___ Entries provided ___
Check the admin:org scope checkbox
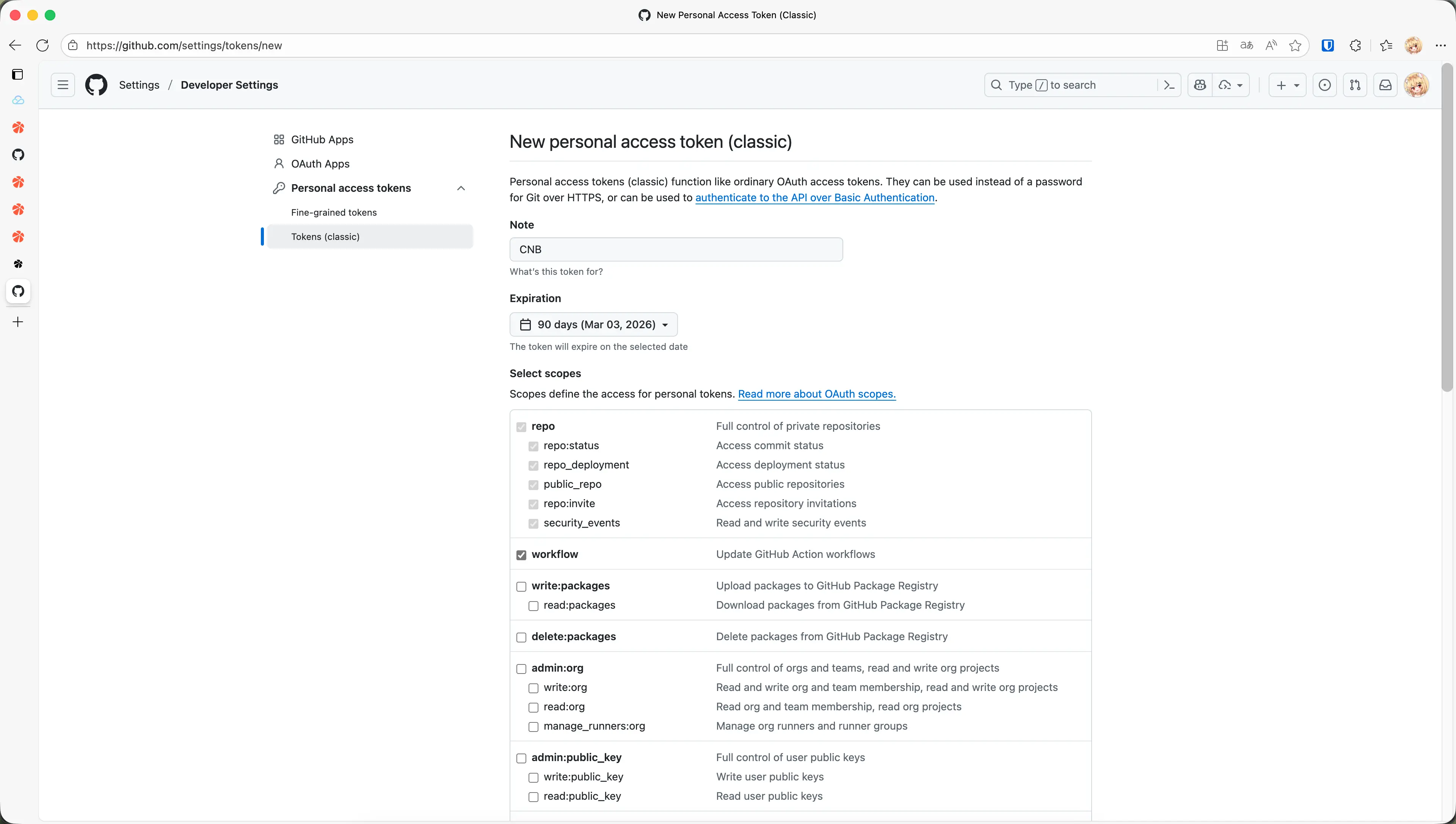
___
___ Entries provided ___
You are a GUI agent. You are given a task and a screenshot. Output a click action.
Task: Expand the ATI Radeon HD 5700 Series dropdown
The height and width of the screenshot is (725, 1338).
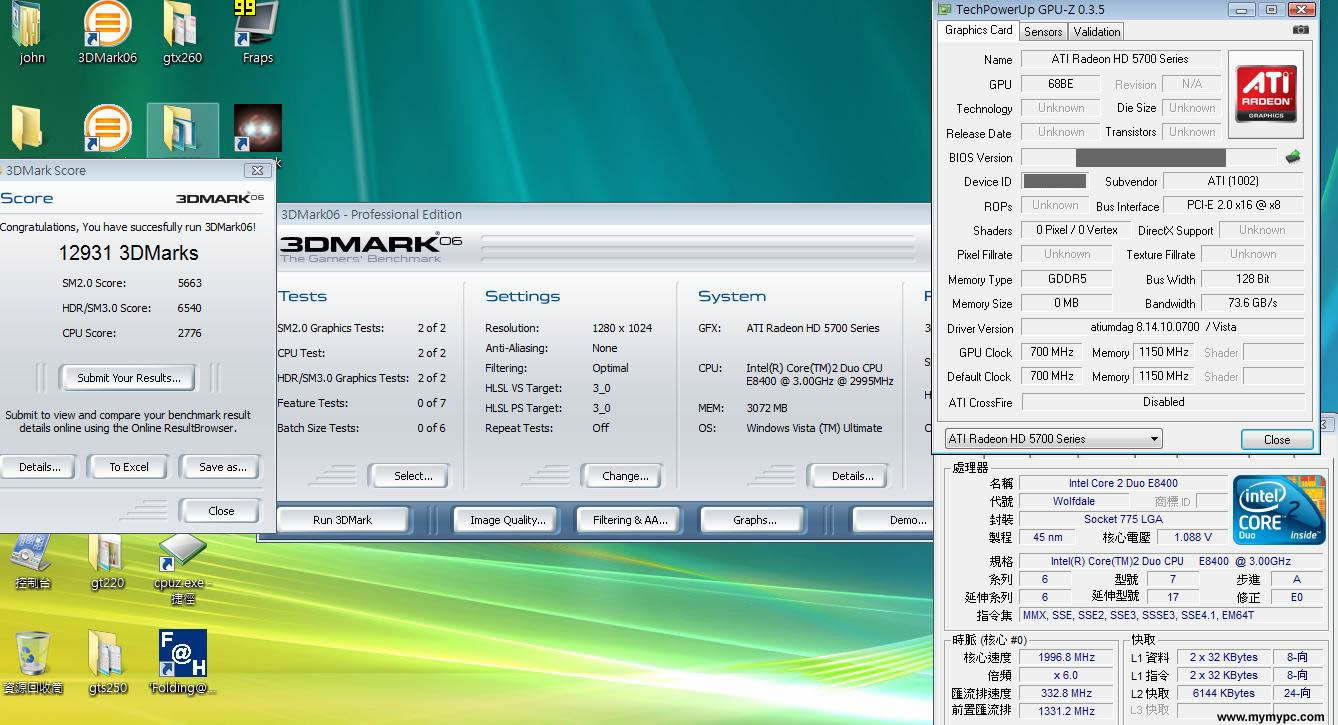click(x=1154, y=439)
___
___ Entries provided ___
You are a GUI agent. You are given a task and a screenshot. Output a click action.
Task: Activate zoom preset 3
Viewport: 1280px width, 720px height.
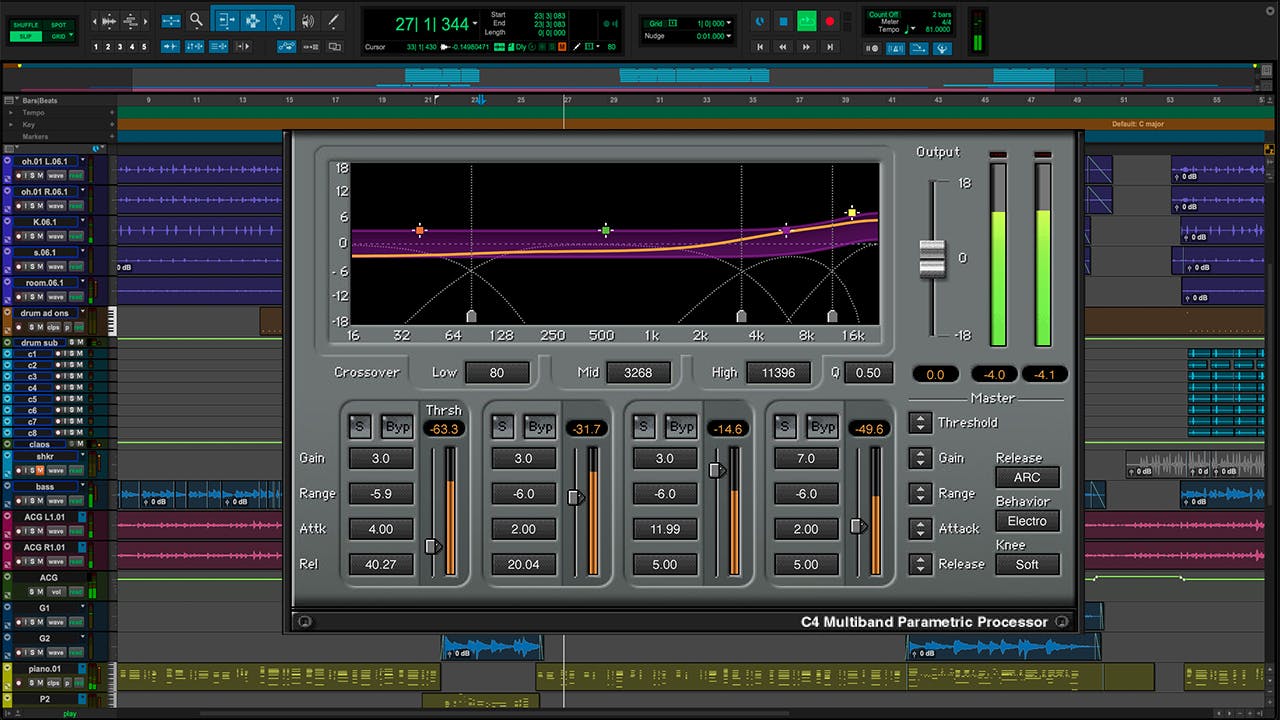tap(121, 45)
___
From the rows above, extract every line that contains the string "height", treating uppercase and lowercase as distinct.

The height and width of the screenshot is (725, 1338).
Viewport: 1280px width, 720px height.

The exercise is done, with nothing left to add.